Would it be very silly to think of yourself as being like a butterfly, half out of the chrysalis? You are leaving your old life behind but have to struggle and wrestle a bit to get out of the debris and be the lovely butterfly?

Hang in there. I have no practical advice except try and remember that most people are not looking at you through your X's eyes. They won't see all the rubbish he told you. They will be kinder.

Teabay Mon 05-Jun-17 18:25:44

A few people said to me, "it's a shame, can't you work it out, he's not that bad". I didn't waver as I KNEW he was, for me. He didn't need to be bad ENOUGH.
Most friends I kept, a couple of really good friends I've distanced from as they didn't support me. I didn't need them to get involved but just to BELIEVE me - like I'd make all this up??
If you keep on posting here you'll here from others who have had the same thing. Unfortunately, lots of others! But it helped me.
My counsellor simply said to me "you're the first to split in your group, but you certainly won't be the last". It's helped me.
Try some counselling, it will help. And tell friends you're looking for a lodger.

SteppingOnToes Mon 05-Jun-17 18:33:07

It really annoys me that it is OK to leave someone because you no longer love them but if there is abuse you get told to try harder sad

Say strong - come on here and we will hand hold you through this.

Freeofhim Mon 05-Jun-17 19:40:43

Thanks. I really want counselling but I don't have the £50 a session available at the moment since taking on all the bills alone and having some debts on credit cards from a holiday I paid for when we were together. Hoping to find a way to fund it in the future.

picklemepopcorn Mon 05-Jun-17 20:38:53

You should be able to get counselling from the GP, maybe only six sessions, but better than nothing.

Freeofhim Mon 05-Jun-17 23:22:38

Thanks I'm seeing my GP on Monday so I'll ask

LanaDReye Mon 05-Jun-17 23:27:24

Not sure if you know but you can join a local library for free and order books online for self-esteem, mindfulness and welbeing (they have inter-library loans). I found counselling expensive and self-help books can be a good way of re-wiring your brain -well helped me through feelings of doubt and anxiety after split from controller!

LanaDReye Mon 05-Jun-17 23:29:17

Also second-hand Amazon books can be less than £2 and there are good reviews on which ones are worth buying.
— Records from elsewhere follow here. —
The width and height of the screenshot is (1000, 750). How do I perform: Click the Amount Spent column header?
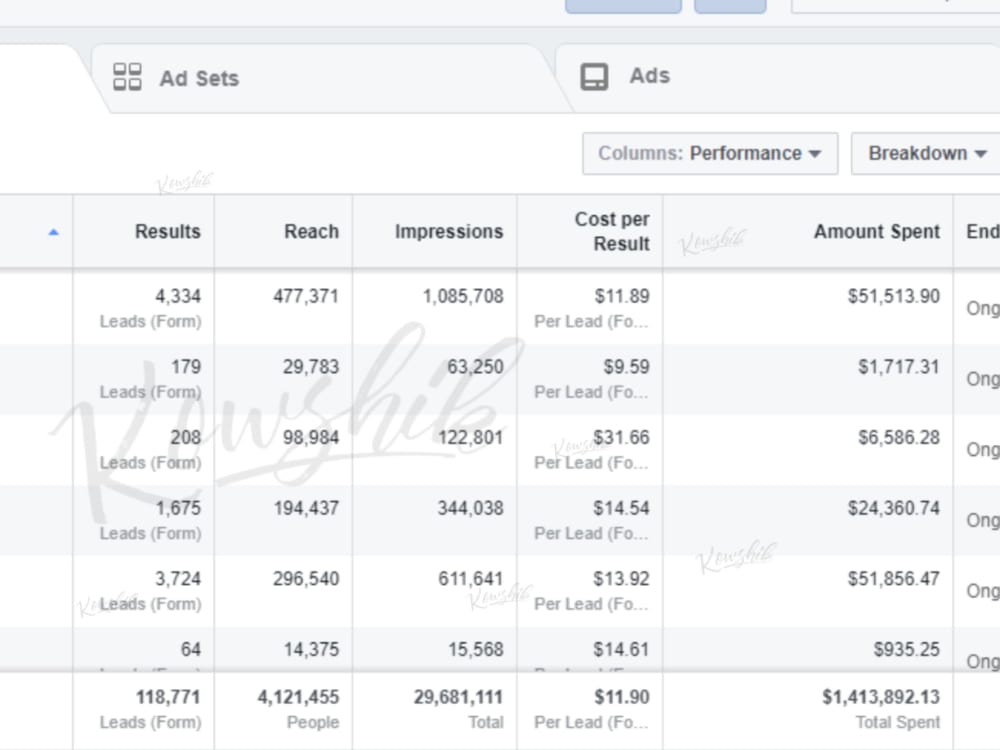[x=876, y=231]
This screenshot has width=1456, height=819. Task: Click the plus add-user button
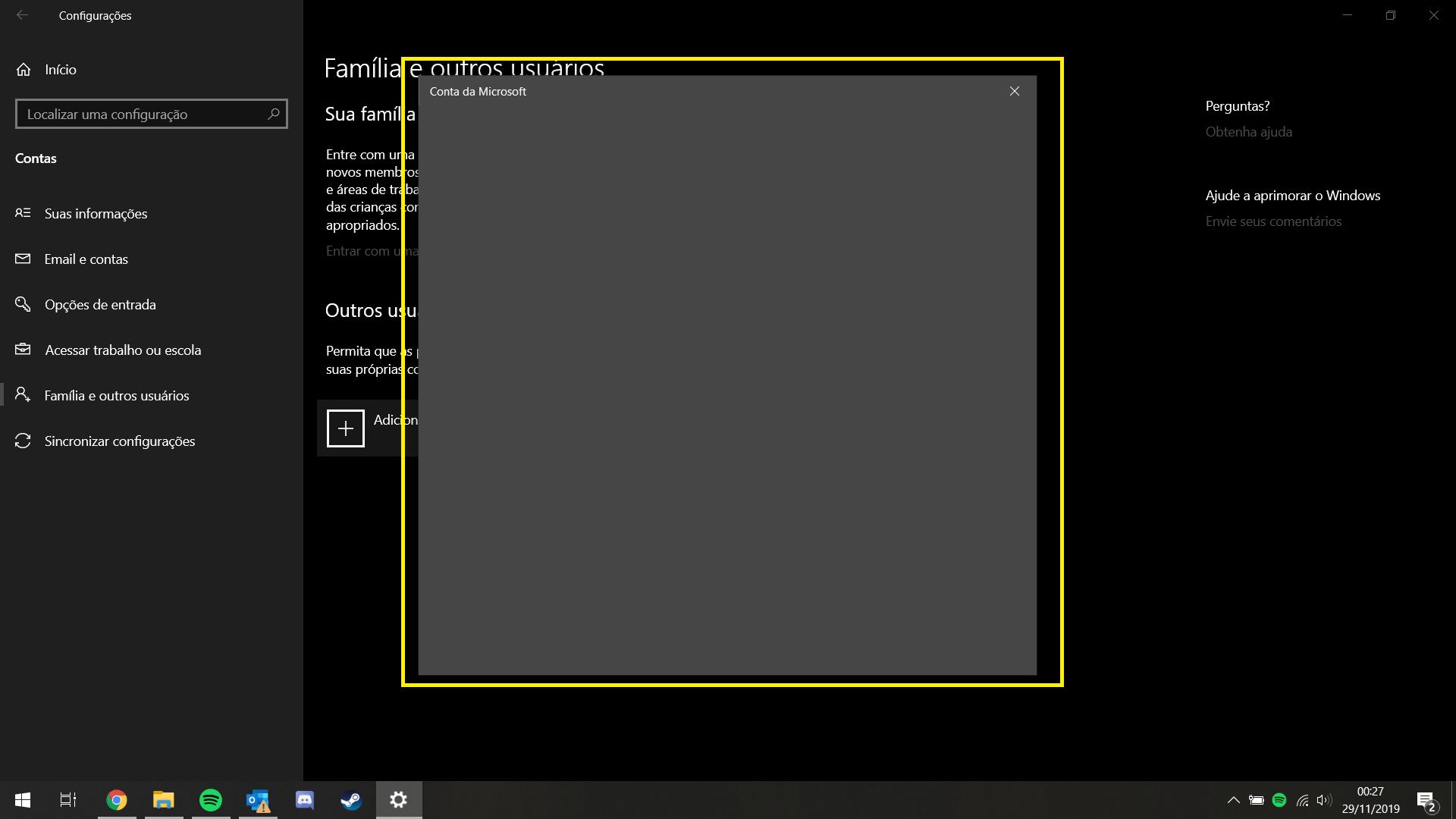(346, 428)
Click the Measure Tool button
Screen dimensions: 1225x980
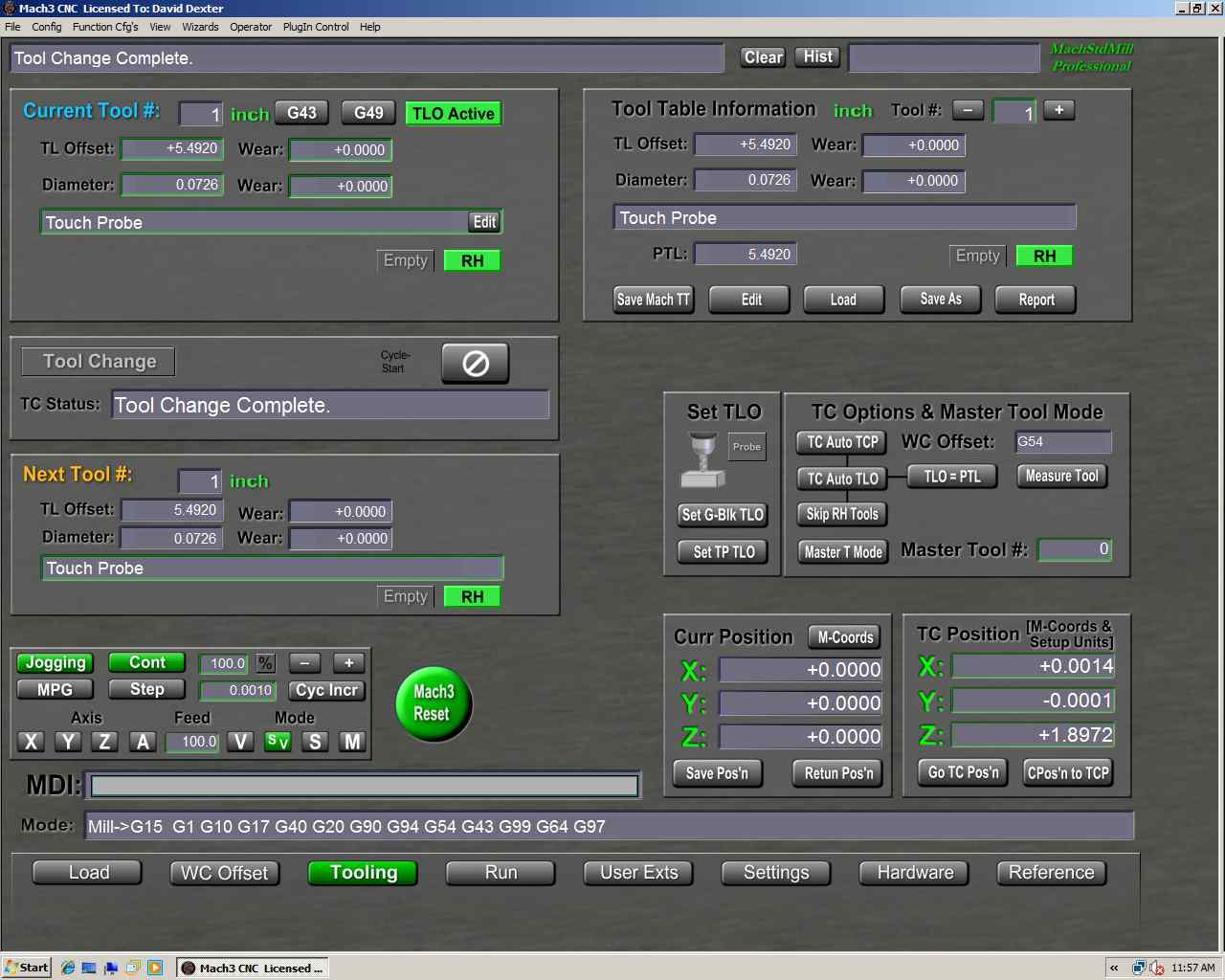pyautogui.click(x=1061, y=476)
QueenofEsgaroth Mon 05-Jun-17 23:31:54

I believe you.

Change your social circle, start a new chapter. Volunteer, join a walking group, whatever floats your boat.

You can do a lot of online reading for free to understand abuse and recovery better, look up other threads on mn for links. Abusers reel you in by being exactly what you need them to be - once you get your head around this you will realise the love of your life may have been an act who never existed which might help with the feelings of loss.

noego Tue 06-Jun-17 08:47:25

There are organisations that can help you through this.
Women's Aid, Rape Crisis, The national domestic violence helpline, Samaritans. Your GP and counselling. Use them all if you feel the need to.

pudding21 Tue 06-Jun-17 09:44:51

Well done on getting out firstly. I left an EA relationship 4 months ago and I have felt the need to justify to people why I left. Many people have asked me outright if there was anyone else involved as they could't see what was happening at home. In public he was always very nice and to the most people we seemed happy.

People who asked me about if we could work it out are now starting to see his behavior as erratic at best and seem to understand a bit better why I had to go.

You know, that is what matters. Its very tough because you are waiting for those highs and lows all the time that you have come to expect. Its like youve been on a constant state of high alert and in a way you come to miss it. Take some time to do things that you like, and look after your self. And talk to people in real life if you can.

hellsbellsmelons Tue 06-Jun-17 10:13:39

Did you do the Freedom Programme yet?
If not then contact Womens Aid and see where there is one in your local area.
This will really help you with future relationships, self-esteem, spotting red flags, setting boundaries.
Honestly. Please attend as soon as you can.